• _Aufgaben_
1. Wie viele Logen hatte der Zuschauerraum laut dem Text über das Opernhaus am Brühl?
2. Prüfe, ob diese Aussagen mit dem Text über das Opernhaus am Brühl übereinstimmen: (a) Das Opernhaus war ein Steinbau. (b) Die erste Vorstellung fand am 8. Mai 1693 statt. (c) Strungk pachtete das Grundstück für jährlich 300 Taler.
3. Schreib den Text über das Opernhaus am Brühl nach seinem letzten Satz weiter.

• _Textauszug_
***

Lage und Gestalt[Bearbeiten | Quelltext bearbeiten]

Auszug aus einem Stadtplan Leipzigs von 1749, auf dem Grundstück oben rechts (Arbeitshaus für Freie) stand das Opernhaus

Das Opernhaus am Brühl befand sich fast am östlichen Ende der Straße und grenzte nach Norden an die Stadtmauer. Nach der Erbauung des Georgenhauses 1701 war es dessen Nachbargebäude.

Den Leipziger Ratsakten zufolge war das Gebäude ein dreistöckiges Holzhaus mit Satteldach, 47 Meter lang, 15 Meter breit und 10 Meter hoch. Die Bühne hatte 15 Kulissenpaare. Die Fassade war durch acht Pilaster gegliedert und Ornamente schmückten das Eingangsportal. Der halbrunde Zuschauerraum hatte fünfzig Logen auf fünf Rängen.[2]

Baugeschichte und erste Aufführungen[Bearbeiten | Quelltext bearbeiten]

Der Dresdner Hofkapellmeister Nicolaus Adam Strungk (1640–1700) hatte erkannt, dass zumindest zu den drei Messezeiten (Neujahr, Ostern, Michaelistag im September) ein an Opernaufführungen interessiertes und zahlungskräftiges Publikum in Leipzig vorhanden war. Deshalb bemühte er sich um eine Lizenz für Opernaufführungen, die ihm der sächsische Kurfürst Johann Georg IV. 1692 für zehn Jahre jeweils für die Messezeiten und auf eigene Kosten erteilte.

Zusammen mit dem italienischen Architekten Girolamo Sartorio († 1707), der 1678 die Hamburger Oper errichtet hatte, pachtete Strungk im Januar 1693 das obengenannte Grundstück für jährlich 300 Taler. Innerhalb von nur vier Monaten wurde das Theater errichtet, sodass während der Leipziger Ostermesse 1693 am 8. Mai die erste Vorstellung in Anwesenheit des Kurfürsten stattfinden konnte. Auf dem Programm stand Alceste mit der Musik von Nicolaus Adam Strungk. Der deutsche Text nach Aurelio Aureli (um 1630–1708) stammte vom Lehrer an der Thomasschule Paul Thymich (1656–1694). Die Titelpartie sang Thymichs Frau. Sartorio hatte aufwendige Kulissen gebaut; es gab unter anderem einen Wald, eine Königshalle und einen Höllenrachen mit Flammen. Mit diesem Team entstanden noch mehrere Opern.

***

• _Datensätze_
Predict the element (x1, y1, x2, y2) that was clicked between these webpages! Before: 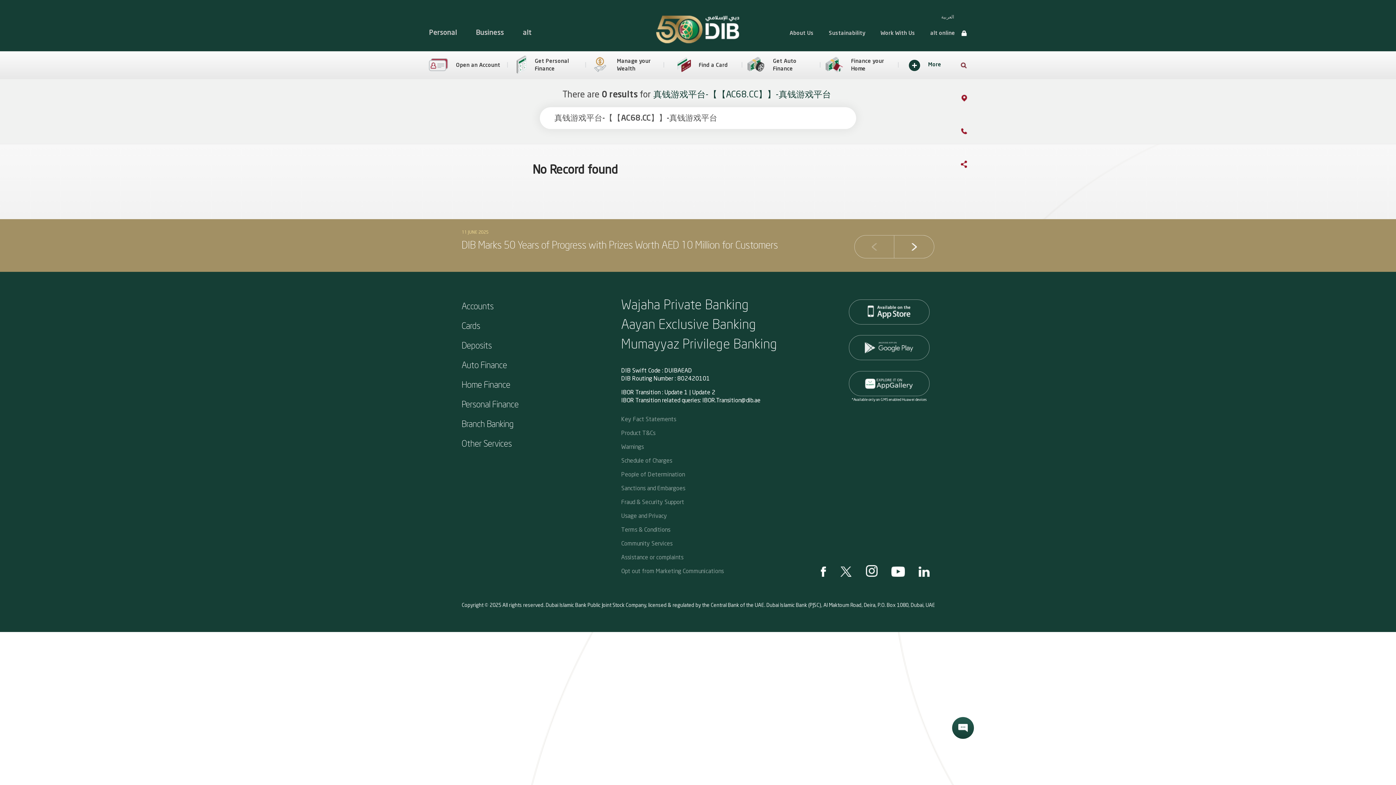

***

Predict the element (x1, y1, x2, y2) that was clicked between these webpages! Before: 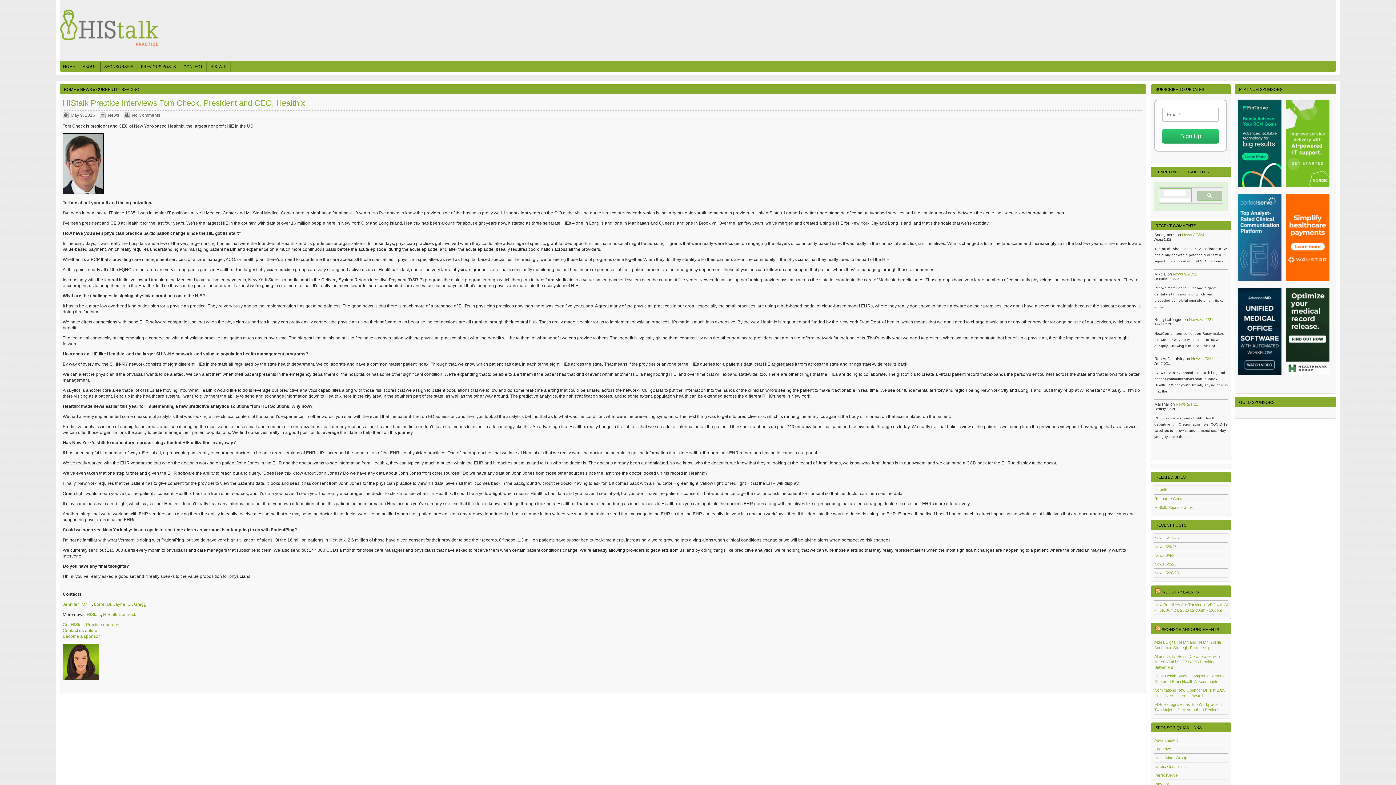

***

• _Ergebnisse_
1. Fünfzig Logen auf fünf Rängen.

2.
(a) Nein: „ein dreistöckiges Holzhaus mit Satteldach“
(b) Ja: „während der Leipziger Ostermesse 1693 am 8. Mai die erste Vorstellung“
(c) Ja: „pachtete Strungk im Januar 1693 das obengenannte Grundstück für jährlich 300 Taler“

3.
Ab 1696 kam Christian Ludwig Boxberg (1670–1729) als Librettist und Komponist hinzu.[3] Er hatte zudem 1698 für ein Gastspiel der Leipziger Operntruppe am Hof des Markgrafen Georg Friedrich von Brandenburg-Ansbach die Opern Die verschwiegene Treue und Sardanapalus komponiert und getextet. Von letzterer blieb das Autograph in der Ansbacher Bibliothek erhalten. Das Stück ist die älteste erhaltene deutschsprachige Oper aus Mitteldeutschland (wiederaufgeführt 2012 im Gothaer Ekhof-Theater).[4]

Blütezeit unter Telemann[Bearbeiten | Quelltext bearbeiten]

Titelblatt Telemanns Oper Germanicus (am Brühl zur Michaelismesse 1704 uraufgeführt), Libretto von Christine Dorothea Lachs

Das Opernhaus erreichte seine musikalische Blüte, während ab 1703 Georg Philipp Telemann, welcher sich zwei Jahre zuvor an der Universität Leipzig eingeschrieben hatte, das Haus als Musikdirektor leitete. Das von ihm gegründete, aus musikalischen Studenten bestehende, 40-köpfige Amateurorchester („Collegium musicum“) fungierte dabei als Opernorchester. In diesem musizierte Telemanns „Stubenpursch“ (Zimmergenosse), der spätere Komponist Christoph Graupner mit.[5] Im Jahre 1705 gab Telemann die Leitung wieder ab, da er eine Anstellung am Hof von Sorau bekam, schrieb aber trotzdem weitere Opern für das Leipziger Haus. In einer seiner selbst verfassten Biografien berichtet er:

... Bald darauf gewann ich die Direction über die Opern, deren ich insgesamt, auch noch von Sorau und Franckfurt aus, etliche und zwantzig, und zu vielen davon ebenfalls die Verse, gemacht habe. Für den weißenfelsischen Hof verfertigte ich etwa vier Opern, und richtete endlich in Leipzig das noch stehende Musikcollegium an ...[6]

Telemann schrieb somit für viele seiner mehr als 20 Leipziger Opern die Texte selbst, spielte den Generalbass im Orchester oder sang selbst Opernrollen. Bis 1718 können 17 seiner Opern für das Opernhaus am Brühl nachgewiesen werden, Von diesen ist einzig nur Germanicus (komponiert 1704, rekonstruiert 2007) erhalten.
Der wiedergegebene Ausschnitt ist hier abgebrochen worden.